• **WHAT YOU ARE ASKED TO DO**
Your task is to copy each line of the listing that contains the word "computer".

• **RECORDS FOR THE TASK**

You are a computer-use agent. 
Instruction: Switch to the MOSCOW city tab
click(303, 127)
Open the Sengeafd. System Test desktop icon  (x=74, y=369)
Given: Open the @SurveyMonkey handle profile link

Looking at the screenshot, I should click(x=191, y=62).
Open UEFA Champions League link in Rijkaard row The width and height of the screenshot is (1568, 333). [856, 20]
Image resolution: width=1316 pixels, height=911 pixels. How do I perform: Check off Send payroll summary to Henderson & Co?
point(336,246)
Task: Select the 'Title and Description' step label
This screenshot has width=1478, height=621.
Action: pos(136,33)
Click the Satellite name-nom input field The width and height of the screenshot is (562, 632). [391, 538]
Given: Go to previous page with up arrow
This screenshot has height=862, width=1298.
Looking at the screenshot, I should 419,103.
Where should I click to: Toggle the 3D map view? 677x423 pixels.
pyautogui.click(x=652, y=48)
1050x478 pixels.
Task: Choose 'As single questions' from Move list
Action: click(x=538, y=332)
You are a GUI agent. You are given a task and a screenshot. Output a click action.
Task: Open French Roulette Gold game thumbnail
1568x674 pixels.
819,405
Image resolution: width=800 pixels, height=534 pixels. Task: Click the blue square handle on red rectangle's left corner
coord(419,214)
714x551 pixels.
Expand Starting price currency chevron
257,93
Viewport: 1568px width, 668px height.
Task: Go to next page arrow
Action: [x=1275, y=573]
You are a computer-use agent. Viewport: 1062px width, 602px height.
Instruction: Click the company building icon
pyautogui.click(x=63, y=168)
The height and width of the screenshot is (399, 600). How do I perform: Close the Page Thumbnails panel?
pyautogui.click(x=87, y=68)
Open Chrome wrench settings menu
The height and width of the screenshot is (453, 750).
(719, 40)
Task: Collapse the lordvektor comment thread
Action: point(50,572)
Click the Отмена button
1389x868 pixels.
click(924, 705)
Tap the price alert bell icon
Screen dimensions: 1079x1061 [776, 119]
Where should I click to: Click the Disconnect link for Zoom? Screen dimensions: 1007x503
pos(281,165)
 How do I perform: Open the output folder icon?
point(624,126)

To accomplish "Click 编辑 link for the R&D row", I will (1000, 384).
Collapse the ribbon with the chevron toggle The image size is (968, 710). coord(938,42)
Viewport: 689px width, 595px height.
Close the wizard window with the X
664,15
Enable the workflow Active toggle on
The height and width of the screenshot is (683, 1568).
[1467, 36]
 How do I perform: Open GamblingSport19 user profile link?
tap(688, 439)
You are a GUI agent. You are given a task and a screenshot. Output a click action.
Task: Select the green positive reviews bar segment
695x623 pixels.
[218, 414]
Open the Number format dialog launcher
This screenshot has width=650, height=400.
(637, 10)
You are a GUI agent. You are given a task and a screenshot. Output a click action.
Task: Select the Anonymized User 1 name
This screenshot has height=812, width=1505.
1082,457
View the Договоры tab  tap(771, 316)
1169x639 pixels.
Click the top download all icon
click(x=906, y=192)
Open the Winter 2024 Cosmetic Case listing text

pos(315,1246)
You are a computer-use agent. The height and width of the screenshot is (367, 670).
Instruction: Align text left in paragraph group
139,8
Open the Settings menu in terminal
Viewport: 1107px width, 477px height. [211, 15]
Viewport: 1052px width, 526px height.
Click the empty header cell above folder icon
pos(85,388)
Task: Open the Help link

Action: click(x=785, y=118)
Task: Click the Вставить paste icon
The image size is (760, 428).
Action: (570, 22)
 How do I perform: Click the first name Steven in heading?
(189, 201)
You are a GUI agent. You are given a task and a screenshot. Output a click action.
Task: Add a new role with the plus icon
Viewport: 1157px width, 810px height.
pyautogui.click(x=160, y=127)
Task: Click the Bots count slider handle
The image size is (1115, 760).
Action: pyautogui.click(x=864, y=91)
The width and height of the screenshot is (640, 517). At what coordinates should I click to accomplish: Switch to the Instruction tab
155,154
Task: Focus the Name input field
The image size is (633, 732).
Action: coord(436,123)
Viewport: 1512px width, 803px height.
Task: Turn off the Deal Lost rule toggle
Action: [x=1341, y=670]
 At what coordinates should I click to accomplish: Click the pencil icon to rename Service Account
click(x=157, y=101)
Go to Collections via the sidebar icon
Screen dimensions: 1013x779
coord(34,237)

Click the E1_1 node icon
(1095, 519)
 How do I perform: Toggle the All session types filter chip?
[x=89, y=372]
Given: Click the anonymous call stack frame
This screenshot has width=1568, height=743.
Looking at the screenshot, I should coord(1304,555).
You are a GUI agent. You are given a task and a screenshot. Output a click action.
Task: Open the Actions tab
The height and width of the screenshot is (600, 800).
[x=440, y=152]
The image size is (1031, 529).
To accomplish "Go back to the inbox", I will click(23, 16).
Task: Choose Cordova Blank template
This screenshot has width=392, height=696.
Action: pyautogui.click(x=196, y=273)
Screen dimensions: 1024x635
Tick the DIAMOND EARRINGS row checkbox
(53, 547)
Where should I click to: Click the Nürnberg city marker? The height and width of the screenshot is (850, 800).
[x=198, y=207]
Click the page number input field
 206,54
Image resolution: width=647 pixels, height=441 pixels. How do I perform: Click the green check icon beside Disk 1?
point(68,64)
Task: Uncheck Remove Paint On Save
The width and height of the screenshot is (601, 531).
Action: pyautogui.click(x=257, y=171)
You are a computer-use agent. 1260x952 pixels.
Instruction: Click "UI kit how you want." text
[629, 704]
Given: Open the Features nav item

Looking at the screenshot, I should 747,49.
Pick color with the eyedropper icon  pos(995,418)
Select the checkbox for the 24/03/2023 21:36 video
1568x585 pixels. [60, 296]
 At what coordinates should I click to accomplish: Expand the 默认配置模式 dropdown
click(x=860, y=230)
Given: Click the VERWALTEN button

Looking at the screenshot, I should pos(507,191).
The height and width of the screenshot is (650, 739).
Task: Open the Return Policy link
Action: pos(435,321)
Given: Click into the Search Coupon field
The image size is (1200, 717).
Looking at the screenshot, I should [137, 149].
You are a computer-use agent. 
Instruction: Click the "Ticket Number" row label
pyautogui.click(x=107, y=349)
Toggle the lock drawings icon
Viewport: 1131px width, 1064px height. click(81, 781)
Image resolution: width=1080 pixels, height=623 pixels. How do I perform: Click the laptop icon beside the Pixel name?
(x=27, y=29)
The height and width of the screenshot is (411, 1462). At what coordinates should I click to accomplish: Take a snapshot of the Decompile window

• **THE ANSWER**
You are a computer-use agent. 
You are a computer-use agent. Viewport: 1062px width, 602px height.
You are a computer-use agent. The height and width of the screenshot is (367, 670).
You are a computer-use agent. 1260x952 pixels.
You are a computer-use agent. 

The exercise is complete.